We evaluate the model using a train/test split and experiment with a Ridge regression model, with and without polynomial features.

In [None]:
# Train/test split
x_train, x_test, y_train, y_test = train_test_split(
    X, y, test_size=0.15, random_state=1
)

print("Number of training samples:", x_train.shape[0])
print("Number of test samples:", x_test.shape[0])


In [None]:
# Ridge regression on the original feature space
ridge = Ridge(alpha=0.1)
ridge.fit(x_train, y_train)

y_test_pred = ridge.predict(x_test)

r2_ridge = r2_score(y_test, y_test_pred)
rmse_ridge = mean_squared_error(y_test, y_test_pred, squared=False)

print(f"R^2 (Ridge, test set): {r2_ridge:.3f}")
print(f"RMSE (Ridge, test set): {rmse_ridge:,.0f}")


In [None]:
# Ridge regression with polynomial features
poly = PolynomialFeatures(degree=2, include_bias=False)

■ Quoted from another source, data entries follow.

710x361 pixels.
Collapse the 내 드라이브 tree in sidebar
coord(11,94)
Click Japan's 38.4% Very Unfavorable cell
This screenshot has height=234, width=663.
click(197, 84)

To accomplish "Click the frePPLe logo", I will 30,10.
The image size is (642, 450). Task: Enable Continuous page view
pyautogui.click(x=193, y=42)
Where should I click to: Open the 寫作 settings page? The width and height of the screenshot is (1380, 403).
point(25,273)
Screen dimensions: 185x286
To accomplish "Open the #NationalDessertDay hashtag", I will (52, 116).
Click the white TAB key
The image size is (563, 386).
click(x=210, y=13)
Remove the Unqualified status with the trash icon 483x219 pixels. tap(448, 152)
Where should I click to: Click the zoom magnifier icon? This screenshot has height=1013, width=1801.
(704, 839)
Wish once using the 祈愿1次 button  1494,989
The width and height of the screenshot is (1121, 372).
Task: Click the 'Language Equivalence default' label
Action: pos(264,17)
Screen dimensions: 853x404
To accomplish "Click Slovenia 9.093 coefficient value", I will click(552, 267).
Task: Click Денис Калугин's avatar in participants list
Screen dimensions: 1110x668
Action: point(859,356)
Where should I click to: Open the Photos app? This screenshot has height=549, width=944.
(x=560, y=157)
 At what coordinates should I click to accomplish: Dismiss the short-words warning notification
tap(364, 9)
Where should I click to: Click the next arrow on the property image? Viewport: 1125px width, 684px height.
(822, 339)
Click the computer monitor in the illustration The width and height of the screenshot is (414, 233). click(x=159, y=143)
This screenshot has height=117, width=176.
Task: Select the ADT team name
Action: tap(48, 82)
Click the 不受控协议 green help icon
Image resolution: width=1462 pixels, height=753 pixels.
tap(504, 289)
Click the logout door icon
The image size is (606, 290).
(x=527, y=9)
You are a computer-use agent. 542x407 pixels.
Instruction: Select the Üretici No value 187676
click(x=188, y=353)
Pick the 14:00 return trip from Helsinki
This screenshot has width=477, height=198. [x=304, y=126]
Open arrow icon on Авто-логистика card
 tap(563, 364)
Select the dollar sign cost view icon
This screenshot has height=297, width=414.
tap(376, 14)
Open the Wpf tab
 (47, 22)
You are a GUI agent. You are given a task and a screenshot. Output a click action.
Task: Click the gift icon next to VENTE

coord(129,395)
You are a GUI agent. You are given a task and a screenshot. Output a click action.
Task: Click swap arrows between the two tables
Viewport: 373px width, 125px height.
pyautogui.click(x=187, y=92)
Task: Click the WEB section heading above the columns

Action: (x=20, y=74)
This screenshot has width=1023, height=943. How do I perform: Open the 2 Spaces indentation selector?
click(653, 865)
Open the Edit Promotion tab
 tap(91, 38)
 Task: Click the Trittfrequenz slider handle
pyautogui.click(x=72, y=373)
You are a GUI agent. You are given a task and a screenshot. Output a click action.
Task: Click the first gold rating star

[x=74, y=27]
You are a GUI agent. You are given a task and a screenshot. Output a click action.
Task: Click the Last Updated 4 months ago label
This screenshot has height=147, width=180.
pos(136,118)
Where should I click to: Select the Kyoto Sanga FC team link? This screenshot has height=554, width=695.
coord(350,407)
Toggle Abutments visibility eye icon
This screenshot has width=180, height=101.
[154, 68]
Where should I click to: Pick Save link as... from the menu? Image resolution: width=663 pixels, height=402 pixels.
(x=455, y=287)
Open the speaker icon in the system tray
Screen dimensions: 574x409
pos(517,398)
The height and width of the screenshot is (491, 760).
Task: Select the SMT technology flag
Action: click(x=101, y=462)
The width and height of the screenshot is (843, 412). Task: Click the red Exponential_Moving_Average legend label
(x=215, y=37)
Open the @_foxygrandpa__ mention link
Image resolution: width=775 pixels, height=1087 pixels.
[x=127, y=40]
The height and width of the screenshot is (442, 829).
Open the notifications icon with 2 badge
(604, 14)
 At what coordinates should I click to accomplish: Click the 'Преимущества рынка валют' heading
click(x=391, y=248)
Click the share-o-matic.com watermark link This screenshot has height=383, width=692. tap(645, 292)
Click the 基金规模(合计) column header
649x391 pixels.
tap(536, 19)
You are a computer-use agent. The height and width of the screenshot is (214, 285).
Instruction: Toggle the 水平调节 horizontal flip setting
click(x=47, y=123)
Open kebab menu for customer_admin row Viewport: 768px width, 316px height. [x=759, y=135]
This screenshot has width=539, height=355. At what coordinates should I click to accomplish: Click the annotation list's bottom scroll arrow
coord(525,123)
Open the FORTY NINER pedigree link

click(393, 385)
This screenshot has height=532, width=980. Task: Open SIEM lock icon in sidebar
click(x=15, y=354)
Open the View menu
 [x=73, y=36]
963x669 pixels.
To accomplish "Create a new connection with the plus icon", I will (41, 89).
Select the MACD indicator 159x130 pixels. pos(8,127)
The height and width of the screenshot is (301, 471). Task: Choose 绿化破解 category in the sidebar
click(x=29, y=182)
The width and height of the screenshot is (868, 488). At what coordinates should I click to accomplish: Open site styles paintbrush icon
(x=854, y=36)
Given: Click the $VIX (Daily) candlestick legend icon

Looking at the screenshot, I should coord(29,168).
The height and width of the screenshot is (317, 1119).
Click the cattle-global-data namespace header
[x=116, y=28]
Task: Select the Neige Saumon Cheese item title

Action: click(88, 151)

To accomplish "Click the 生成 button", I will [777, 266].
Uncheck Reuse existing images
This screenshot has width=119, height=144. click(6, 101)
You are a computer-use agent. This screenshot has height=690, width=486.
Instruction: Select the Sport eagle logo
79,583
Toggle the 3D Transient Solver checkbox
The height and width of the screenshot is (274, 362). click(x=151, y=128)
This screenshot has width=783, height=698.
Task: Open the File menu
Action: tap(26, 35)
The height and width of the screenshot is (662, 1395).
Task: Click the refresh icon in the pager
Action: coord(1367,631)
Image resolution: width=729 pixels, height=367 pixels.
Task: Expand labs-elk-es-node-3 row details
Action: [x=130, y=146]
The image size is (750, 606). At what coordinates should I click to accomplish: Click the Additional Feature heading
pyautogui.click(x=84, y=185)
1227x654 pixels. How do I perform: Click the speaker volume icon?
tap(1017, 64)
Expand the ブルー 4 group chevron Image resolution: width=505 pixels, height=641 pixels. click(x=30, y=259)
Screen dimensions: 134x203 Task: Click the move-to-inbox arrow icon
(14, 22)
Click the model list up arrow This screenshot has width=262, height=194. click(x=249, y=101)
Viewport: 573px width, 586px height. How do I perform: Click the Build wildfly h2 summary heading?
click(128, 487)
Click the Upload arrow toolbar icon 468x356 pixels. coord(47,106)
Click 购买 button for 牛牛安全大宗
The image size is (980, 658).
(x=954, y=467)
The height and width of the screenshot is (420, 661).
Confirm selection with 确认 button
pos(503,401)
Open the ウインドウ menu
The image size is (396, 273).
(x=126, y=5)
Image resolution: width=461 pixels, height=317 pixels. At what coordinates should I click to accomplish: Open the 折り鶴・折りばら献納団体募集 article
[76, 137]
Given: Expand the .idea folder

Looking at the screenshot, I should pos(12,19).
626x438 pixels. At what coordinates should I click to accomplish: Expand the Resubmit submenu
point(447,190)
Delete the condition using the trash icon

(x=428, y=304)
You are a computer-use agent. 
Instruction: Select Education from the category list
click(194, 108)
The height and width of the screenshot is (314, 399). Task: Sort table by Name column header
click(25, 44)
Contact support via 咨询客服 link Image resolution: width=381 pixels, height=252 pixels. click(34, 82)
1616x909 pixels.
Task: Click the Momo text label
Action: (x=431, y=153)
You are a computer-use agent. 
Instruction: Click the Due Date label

x_train_pr = poly.fit_transform(x_train)
x_test_pr = poly.transform(x_test)

ridge_poly = Ridge(alpha=0.1)
ridge_poly.fit(x_train_pr, y_train)

y_test_pred_poly = ridge_poly.predict(x_test_pr)

r2_ridge_poly = r2_score(y_test, y_test_pred_poly)
rmse_ridge_poly = mean_squared_error(y_test, y_test_pred_poly, squared=False)

print(f"R^2 (Ridge + polynomial features, test set): {r2_ridge_poly:.3f}")
print(f"RMSE (Ridge + polynomial features, test set): {rmse_ridge_poly:,.0f}")


## 8. Conclusions

- We explored key drivers of house prices in King County, such as square footage, grade, and waterfront.
- A simple linear regression on `sqft_living` provides a baseline model.
- A multivariate model with several features significantly improves the R² score.
- Polynomial features combined with scaling and regularization (Ridge) can further improve performance while controlling overfitting.

This notebook is designed to be easy to run for visitors to the GitHub repository: it can download the dataset automatically if it is not already present locally.